My brain is wired and twisted in a way that leaves it with a very strong propensity for guilt. I’m not sure how normal or not-normal this is, but I do know I spent a good year in therapy attempting to untangle this self-shaming, guilty mess. Because feeling guilty and shameful for everything you did or did not do is not helpful. In fact, it’s quite paralyzing and harmful.  I made a ton of progress turning this mindset around and by the time I had to move away from my dear therapist I had come a long way. I had learned how to set healthy barriers, how to acknowledge this part of me, work with it, and love myself anyway. I’m really proud of the progress I made. Like super duper, fucking proud of myself. But lately I find myself slipping into that self-doubting, guilty slump again.

This propensity might make me more sensitive to everyone’s recommendations, because when they say “Did you follow up enough?” I hear “you messed up, it’s your fault, you can’t even look for a job right” I know that’s not what anyone intended.

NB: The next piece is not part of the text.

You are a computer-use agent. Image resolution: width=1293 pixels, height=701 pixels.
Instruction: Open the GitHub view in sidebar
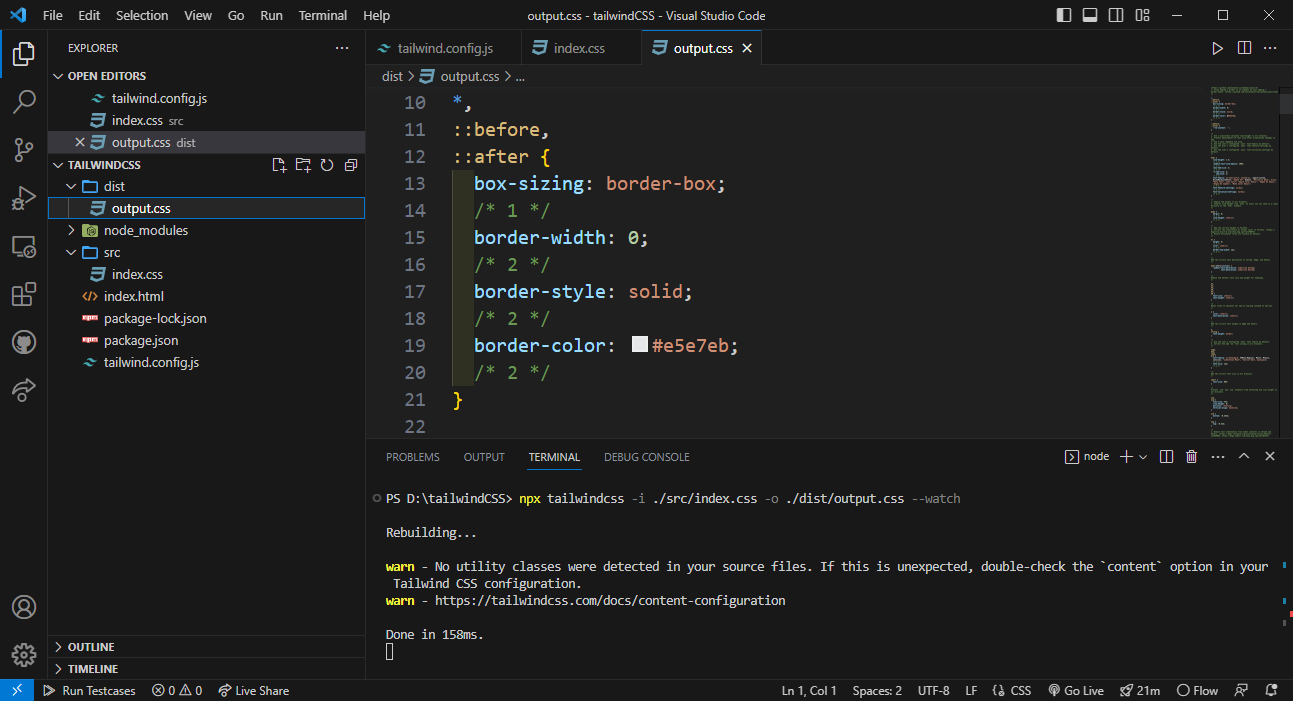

Maybe that’s the messed up nature of my brain. But you know what? If we’re all totally honest with ourselves, I don’t think it’s just me. I think a lot of us have brains filled with self doubt that would veer that direction.

So, moving forward, when I talk with friends who are going through something, anything difficult, I have decided I will stop giving suggestions.  I’ve thought back to my past reactions and I have totally spewed what they “should “ do! I “should” all over people, just the way I “should” all over myself. I did this because I really, truly wanted to be helpful, and it came from a genuine, good place. Stressed? I’ll tell you to try yoga! Or try running!” Sad? I’ll tell you to find a nice community to support you (what does that even mean?!). So I’m sorry friends that I should-ed all over.

This experience has taught me that instead of suggestions about what they should do; I will look at my friend and reassure them that they are awesome. That they are smart, and charming, and loved. I will tell them exactly why I think they are a great friend and why I appreciate them in my life. I will probably even give them a hug. And I hope that is exactly what they needed.

*I feel this post does warrant a footnote, because I love my friends and family and while I trashed the notion of “suggestions” in general, I really have gotten some good ones. I also have been told to volunteer, which I think is a great recommendation because it’s something that will give me that validation that I need; to feel helpful and valued. So thank you! Just maybe also tell me I’m smart and charming  ;)

**Also, assume no news is bad news so if I am not currently perched on our rooftop shouting to the city that I finally have a job, that’s because I don’t have one yet. You’ll hear once I do.